How We Stopped Node.js Container OOM Crashes Under Heavy Load by Switching to jemalloc

The Problem: OOM Kills That Made No Sense

We had a fleet of Node.js microservices handling 2M+ API requests per day across containerised workloads. The system was stable — until sustained traffic bursts started triggering OOM kills in production. Containers would run fine for hours, then abruptly get terminated by the kernel with no warning in the application logs.

Each container had a 512 MB memory limit, and heap profiling consistently showed usage at 250–300 MB. On paper, we had 40% headroom.
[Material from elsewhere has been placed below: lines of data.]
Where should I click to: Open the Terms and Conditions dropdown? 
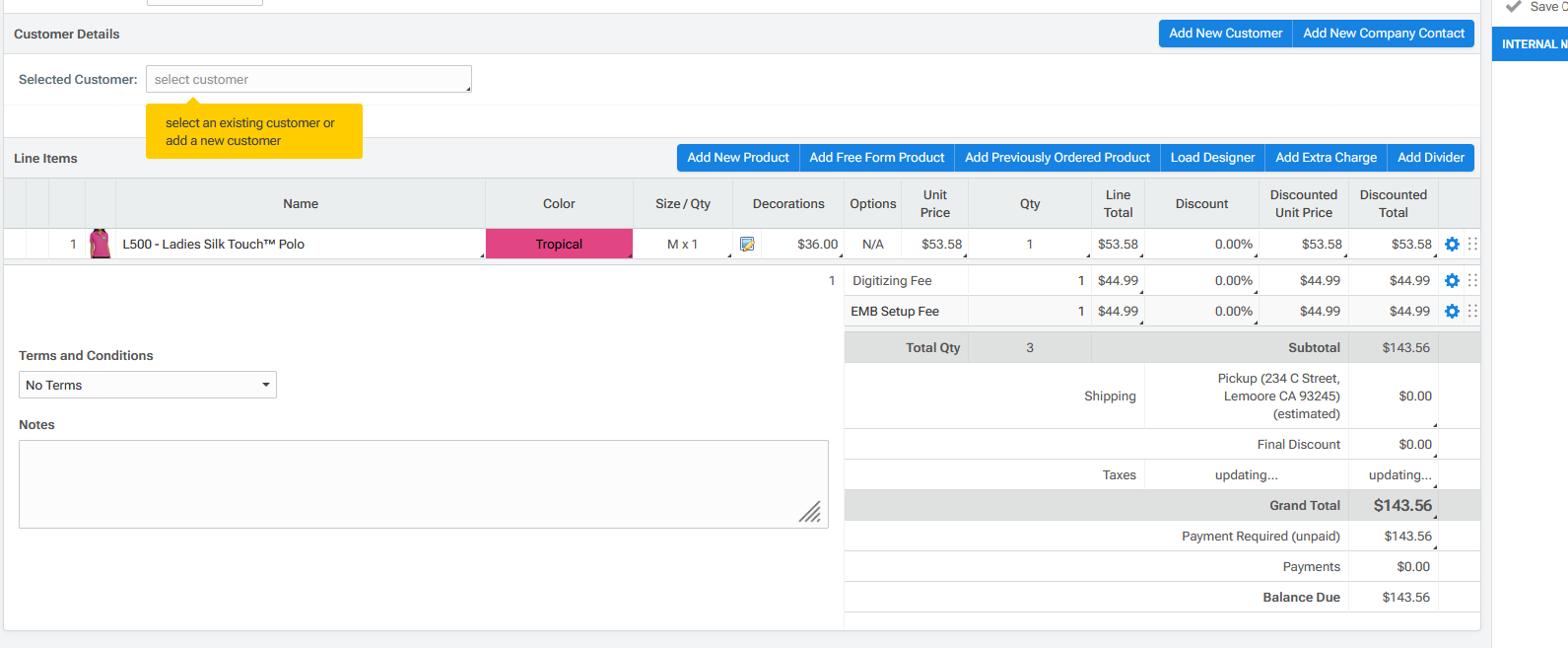pyautogui.click(x=148, y=385)
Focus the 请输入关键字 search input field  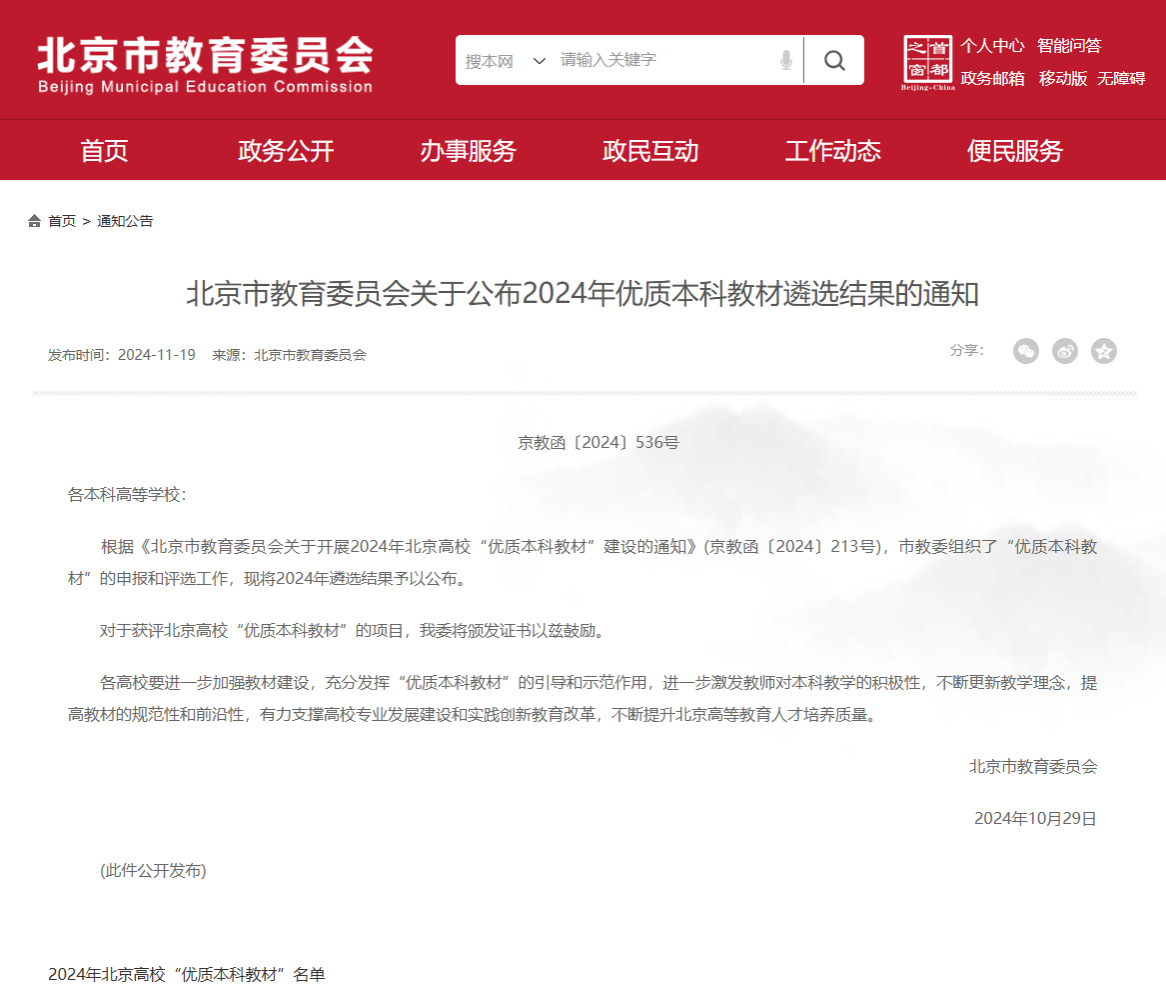click(660, 61)
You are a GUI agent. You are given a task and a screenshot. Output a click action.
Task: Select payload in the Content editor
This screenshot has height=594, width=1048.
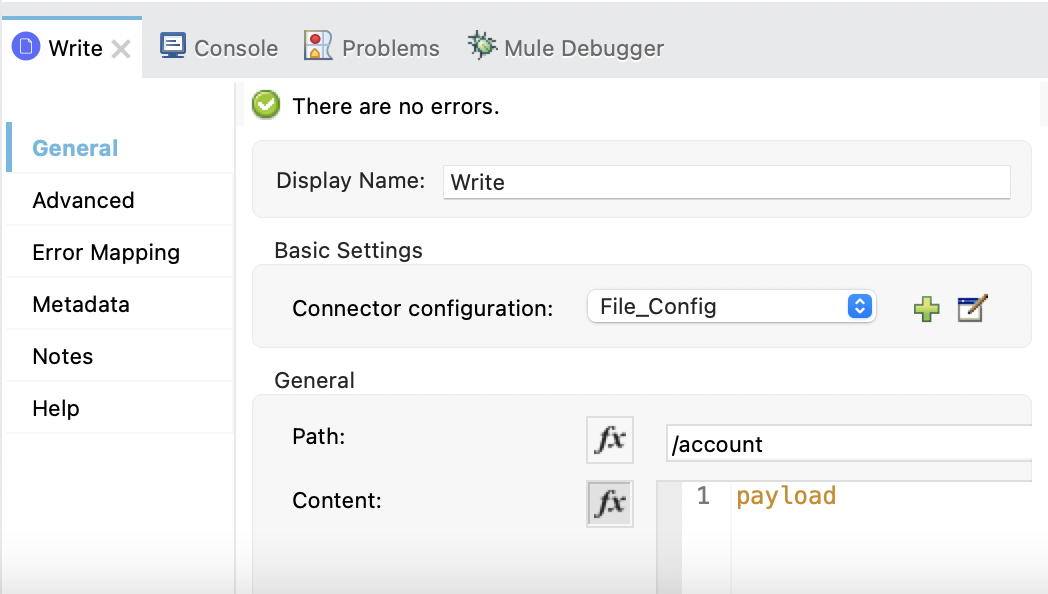point(786,495)
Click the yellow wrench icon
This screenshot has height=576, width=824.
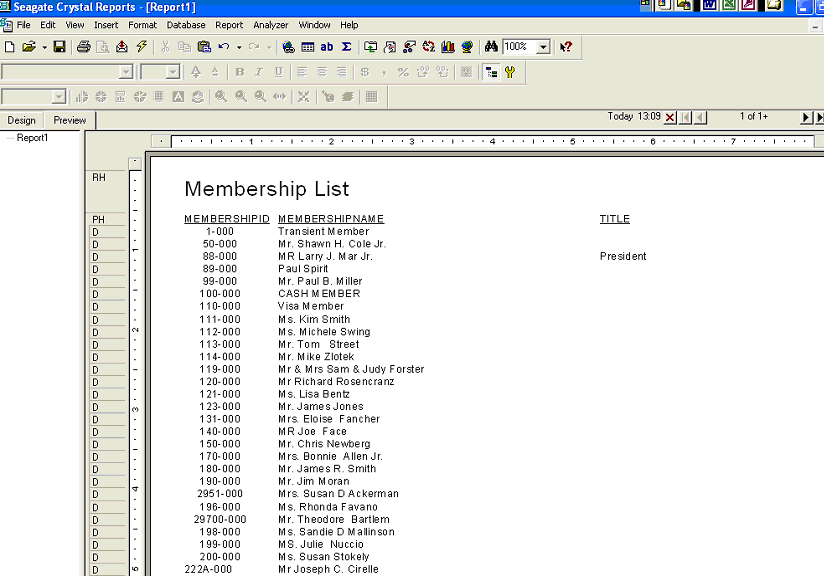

So what was eating the rest?

Chasing the RSS Ghost

Before jumping to theories, we needed data. I added a lightweight /debug/memory endpoint to expose both V8 and process-level metrics:

app.get('/debug/memory', (req, res) => {
  const mem = process.memoryUsage();
  res.json({
    rss: (mem.rss / 1024 / 1024).toFixed(2) + ' MB',
    heapUsed: (mem.heapUsed / 1024 / 1024).toFixed(2) + ' MB',
    heapTotal: (mem.heapTotal / 1024 / 1024).toFixed(2) + ' MB',
    external: (mem.external / 1024 / 1024).toFixed(2) + ' MB',
    arrayBuffers: (mem.arrayBuffers / 1024 / 1024).toFixed(2) + ' MB',
  });
});

After running under load for a few hours, the numbers told the story: heapUsed sat at ~280 MB while rss climbed past 480 MB. That 200 MB gap was the smoking gun. The heap wasn't leaking — something outside V8's managed memory was hoarding pages and never giving them back.

The Root Cause: Allocator Fragmentation

Node.js uses V8's managed heap for JavaScript objects, but relies on the system's C memory allocator — glibc's ptmalloc2 on most Linux distributions — for everything else: native buffers, thread stacks, and V8 internals.
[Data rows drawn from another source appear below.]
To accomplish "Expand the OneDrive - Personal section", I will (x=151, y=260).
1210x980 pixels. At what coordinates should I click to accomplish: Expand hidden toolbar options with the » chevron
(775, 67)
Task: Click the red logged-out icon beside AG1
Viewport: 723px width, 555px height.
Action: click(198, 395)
ptmalloc2 uses per-thread memory arenas to reduce lock contention. Under high concurrency, each arena independently requests memory from the OS, and freed memory in one arena can't be reused by another. The allocator holds onto pages it isn't actively using but can't return to the OS.

In containerised environments with hard memory limits, fragmentation isn't just wasteful — it's fatal. The OOM killer doesn't care about your heap size; it cares about RSS.

At our concurrency levels, the libuv worker pool, DNS resolution threads, and crypto operations were enough to create dozens of arenas, each hoarding freed fragments. Mystery solved — now we needed a fix.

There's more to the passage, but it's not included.